What Do Data on Millions of U.S. Workers Say About Life Cycle Income Risk?
This paper sheds new light on individual labor income risk using a unique and confidential dataset from the Social Security Administration on individuals’ earnings histories. The substantial sample size allows us to cut the data in different and novel ways and document how earnings risk varies over the lifecycle and across individuals that differ in their lifetime income. The main conclusion of our research is that earnings risk varies significantly across the population in the following ways. First, the overall size of income risk becomes smaller with age, from age 25 to 50 and then increases again. Second, as individuals age, the likelihood of getting very small and very large shocks increases relative to the likelihood of middling shocks. Third, income shocks become more left skewed with age, meaning that, relative to the average change in income, a large fall becomes more likely than a large rise as individuals get older.
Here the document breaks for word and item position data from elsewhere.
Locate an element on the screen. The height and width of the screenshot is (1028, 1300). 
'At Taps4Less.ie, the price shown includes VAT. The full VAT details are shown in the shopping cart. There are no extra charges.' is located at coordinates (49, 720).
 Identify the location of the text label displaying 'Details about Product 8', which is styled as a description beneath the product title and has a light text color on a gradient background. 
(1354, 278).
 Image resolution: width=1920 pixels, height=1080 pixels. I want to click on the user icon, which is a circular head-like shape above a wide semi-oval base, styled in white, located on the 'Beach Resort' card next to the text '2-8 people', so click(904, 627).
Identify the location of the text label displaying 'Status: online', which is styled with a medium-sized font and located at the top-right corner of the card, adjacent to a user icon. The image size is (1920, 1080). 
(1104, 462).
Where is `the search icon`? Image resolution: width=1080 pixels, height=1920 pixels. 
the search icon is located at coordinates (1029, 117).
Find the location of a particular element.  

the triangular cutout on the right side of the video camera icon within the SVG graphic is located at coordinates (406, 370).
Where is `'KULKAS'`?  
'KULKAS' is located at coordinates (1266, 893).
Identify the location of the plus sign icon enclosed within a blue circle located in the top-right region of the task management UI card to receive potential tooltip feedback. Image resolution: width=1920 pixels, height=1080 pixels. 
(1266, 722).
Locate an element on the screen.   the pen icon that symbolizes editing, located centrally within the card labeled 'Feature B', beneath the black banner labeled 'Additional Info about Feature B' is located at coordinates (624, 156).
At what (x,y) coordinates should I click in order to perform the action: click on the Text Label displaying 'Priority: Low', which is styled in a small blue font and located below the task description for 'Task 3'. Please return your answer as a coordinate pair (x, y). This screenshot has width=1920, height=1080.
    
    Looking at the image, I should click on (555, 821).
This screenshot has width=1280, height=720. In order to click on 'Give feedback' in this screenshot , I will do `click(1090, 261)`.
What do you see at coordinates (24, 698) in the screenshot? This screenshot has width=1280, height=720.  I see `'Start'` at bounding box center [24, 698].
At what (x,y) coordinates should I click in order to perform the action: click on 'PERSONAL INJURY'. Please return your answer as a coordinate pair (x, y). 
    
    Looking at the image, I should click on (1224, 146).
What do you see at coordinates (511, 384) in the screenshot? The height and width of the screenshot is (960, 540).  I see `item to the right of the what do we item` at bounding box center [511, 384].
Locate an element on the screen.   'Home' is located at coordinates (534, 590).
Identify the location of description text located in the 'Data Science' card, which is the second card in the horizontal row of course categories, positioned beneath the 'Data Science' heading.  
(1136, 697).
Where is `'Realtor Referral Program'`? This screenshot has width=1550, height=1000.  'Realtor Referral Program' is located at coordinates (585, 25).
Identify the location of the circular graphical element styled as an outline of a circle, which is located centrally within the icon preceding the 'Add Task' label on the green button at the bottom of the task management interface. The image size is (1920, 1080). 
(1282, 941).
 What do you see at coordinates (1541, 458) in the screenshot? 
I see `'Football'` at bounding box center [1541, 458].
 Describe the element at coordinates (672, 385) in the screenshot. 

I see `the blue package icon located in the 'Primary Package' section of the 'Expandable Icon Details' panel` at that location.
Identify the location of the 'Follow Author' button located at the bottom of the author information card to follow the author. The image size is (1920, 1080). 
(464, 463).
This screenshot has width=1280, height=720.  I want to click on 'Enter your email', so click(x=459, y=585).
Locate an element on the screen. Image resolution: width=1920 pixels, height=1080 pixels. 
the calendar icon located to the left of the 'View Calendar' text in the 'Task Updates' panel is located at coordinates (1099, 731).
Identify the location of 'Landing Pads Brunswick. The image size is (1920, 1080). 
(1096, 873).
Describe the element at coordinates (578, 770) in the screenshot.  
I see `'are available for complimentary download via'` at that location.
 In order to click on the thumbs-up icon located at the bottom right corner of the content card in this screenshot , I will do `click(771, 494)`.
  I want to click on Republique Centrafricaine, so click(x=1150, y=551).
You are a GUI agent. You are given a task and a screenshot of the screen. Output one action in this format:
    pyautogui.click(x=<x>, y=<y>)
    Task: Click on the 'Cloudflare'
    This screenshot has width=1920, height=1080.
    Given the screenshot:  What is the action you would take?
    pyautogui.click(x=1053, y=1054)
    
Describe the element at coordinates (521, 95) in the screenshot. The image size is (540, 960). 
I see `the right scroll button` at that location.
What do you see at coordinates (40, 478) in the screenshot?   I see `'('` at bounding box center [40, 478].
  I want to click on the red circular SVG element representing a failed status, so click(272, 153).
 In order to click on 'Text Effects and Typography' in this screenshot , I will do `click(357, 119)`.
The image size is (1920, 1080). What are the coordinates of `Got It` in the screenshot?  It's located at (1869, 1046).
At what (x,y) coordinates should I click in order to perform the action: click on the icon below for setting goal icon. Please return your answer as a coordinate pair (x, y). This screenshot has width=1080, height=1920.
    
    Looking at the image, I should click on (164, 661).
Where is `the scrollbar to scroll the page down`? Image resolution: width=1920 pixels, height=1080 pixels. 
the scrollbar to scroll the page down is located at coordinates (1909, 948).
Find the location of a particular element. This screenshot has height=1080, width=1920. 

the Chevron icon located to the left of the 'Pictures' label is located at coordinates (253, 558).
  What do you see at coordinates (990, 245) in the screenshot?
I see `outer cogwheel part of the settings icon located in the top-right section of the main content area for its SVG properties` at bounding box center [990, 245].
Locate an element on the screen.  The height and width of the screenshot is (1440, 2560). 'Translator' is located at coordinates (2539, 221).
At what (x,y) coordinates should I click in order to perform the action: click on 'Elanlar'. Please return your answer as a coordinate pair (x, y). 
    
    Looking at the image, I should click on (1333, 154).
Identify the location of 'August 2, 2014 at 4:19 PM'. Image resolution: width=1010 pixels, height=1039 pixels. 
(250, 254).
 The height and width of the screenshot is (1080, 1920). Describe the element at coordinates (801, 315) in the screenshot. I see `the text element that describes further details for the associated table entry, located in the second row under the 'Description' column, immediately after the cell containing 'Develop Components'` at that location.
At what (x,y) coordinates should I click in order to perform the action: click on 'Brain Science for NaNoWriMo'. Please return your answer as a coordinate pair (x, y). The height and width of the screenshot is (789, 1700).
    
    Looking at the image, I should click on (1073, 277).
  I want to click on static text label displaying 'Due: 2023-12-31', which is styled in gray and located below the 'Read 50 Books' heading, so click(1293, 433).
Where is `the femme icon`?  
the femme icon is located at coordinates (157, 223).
Finally, earnings growth rates are dramatically different for individuals ranked by their lifetime income: individuals with lifetime earnings in the top 5% experience a growth rate from age 25 to 55 that is 10 times larger than individuals with average lifetime earnings. To provide useful input to policy relevant research, we estimate an econometric process that captures these salient features of earnings dynamics to provide a reliable “user’s guide” for applied economists.
- We examine the earnings histories of over 5 million individuals using confidential Social Security Administration data and find that earnings risk varies significantly across the population.
- Income risk decreases between ages 25 to 50 and then increases again.
- As individuals get older, they are more likely to experience very small and very large earnings shocks rather than moderate shocks.
- With age, a large drop in earnings becomes more likely than a large increase.
- Earnings growth varies greatly by lifetime income. Between ages 25 to 55, individuals with earnings in the top 5% experience growth 10 times larger than those with average lifetime earnings.
- Earnings changes over the life cycle do not have a normal distribution.